Despite the fact that machines aren’t intelligent, can’t think, and know nothing more about themselves and their surroundings than we program them to, cognitive is the new buzzword and it seems cognitive is inching it’s way into every aspect of Procurement. It’s become so common that over on SpendMatters UK, the public defender has stated that “this house believes that robots will run (and rule) procurement by 2020”. Not movie robots, but automated systems that, like hedge fund trading algorithms, will automate the acquisition and buying of products and services for the organization.
And while machine learning and automated reasoning is getting better and better by the day, it’s still a long way from anything resembling true intelligence and just because it’s trend prediction algorithms are right 95% of the time, that doesn’t mean that they are right 100% of the time or that they are smarter than Procurement pros. Maybe those pros are only right 80% of the time, but the real question is, how much does it cost when those pros are wrong vs. how much does it cost when a robot is wrong and makes an allocation to a supplier about to go bankrupt, forcing the organization to quickly find a new source of supply at a 30% increase when supply goes from abundant to tight.
The reality is that a machine only knows what it knows, it doesn’t know what it doesn’t know, and that’s the first problem. The second problem is that when the systems work great, and do so the first dozen or so times, we don’t want to think about that someday they wouldn’t. We want the results, especially when they come with little or no effort on our parts. It’s too easy to just forget our knowledge that as great as these systems can be, they can also be bad. Very bad. Much more bad than Mr. Thorogood, who claims to be bad to the bone.

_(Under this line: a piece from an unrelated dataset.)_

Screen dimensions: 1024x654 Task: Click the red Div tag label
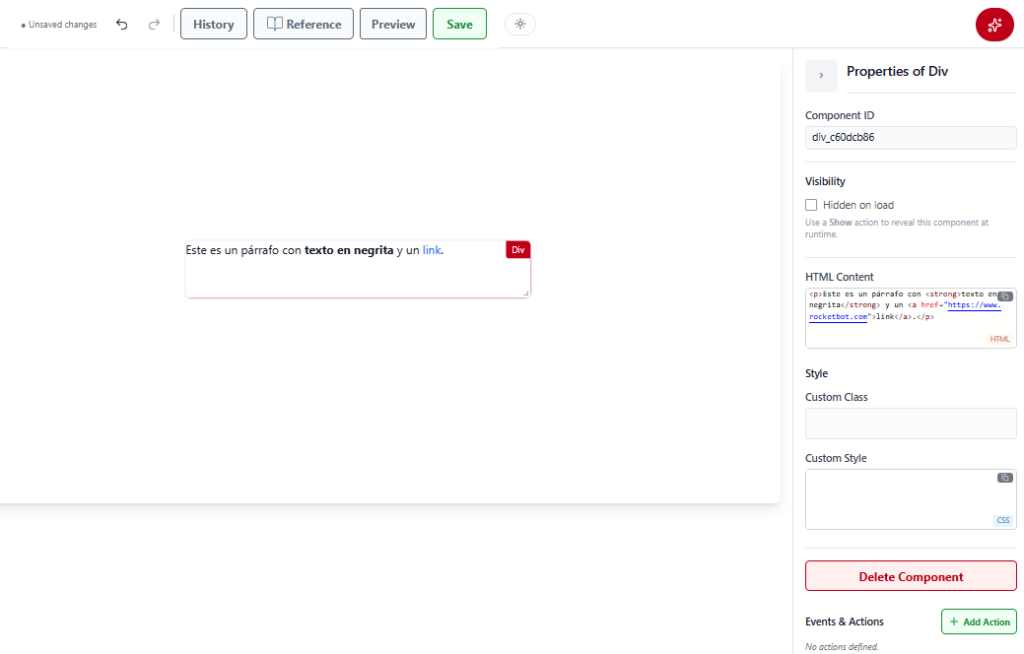pos(518,250)
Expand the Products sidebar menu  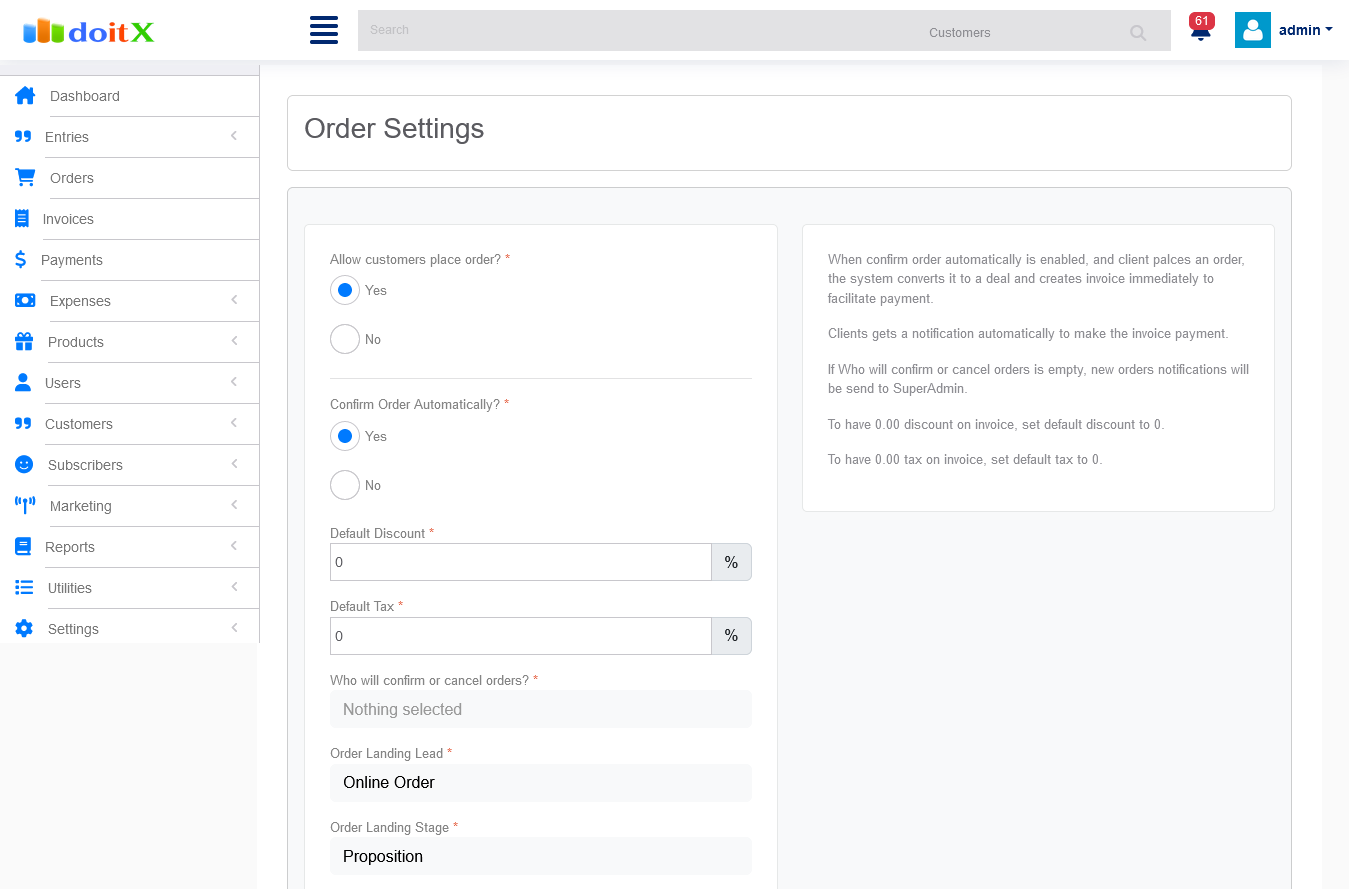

We forget because it’s very discomforting to simultaneously think about how much these systems can save us when they identify trends we miss while also realizing that when they screw up, they screw up so bad that it’s devastating. So, rather than suffer this cognitive dissonance, we just forget about the bad if it hasn’t reared about it’s ugly head in a while and dwell on the good. And if we’ve never experienced the real bad, it’s all too easy to proclaim the virtue to those who don’t understand how bad things can be when they fail. And this is problematic. Because one of these days those that don’t understand will select those systems, but not to augment our ability (as we would only use them as decision support), but to replace part of us and that will be bad. Very bad indeed.
So don’t let your cognitive dissonance get in the way. Always proclaim the value of these systems as decision support and tactical execution guidance, but never proclaim their ability to get it right. They give us what we need to make the right decision (and when they don’t, we’re smart enough to realize it, feed them more data, or just go the other way). They should never make it for us.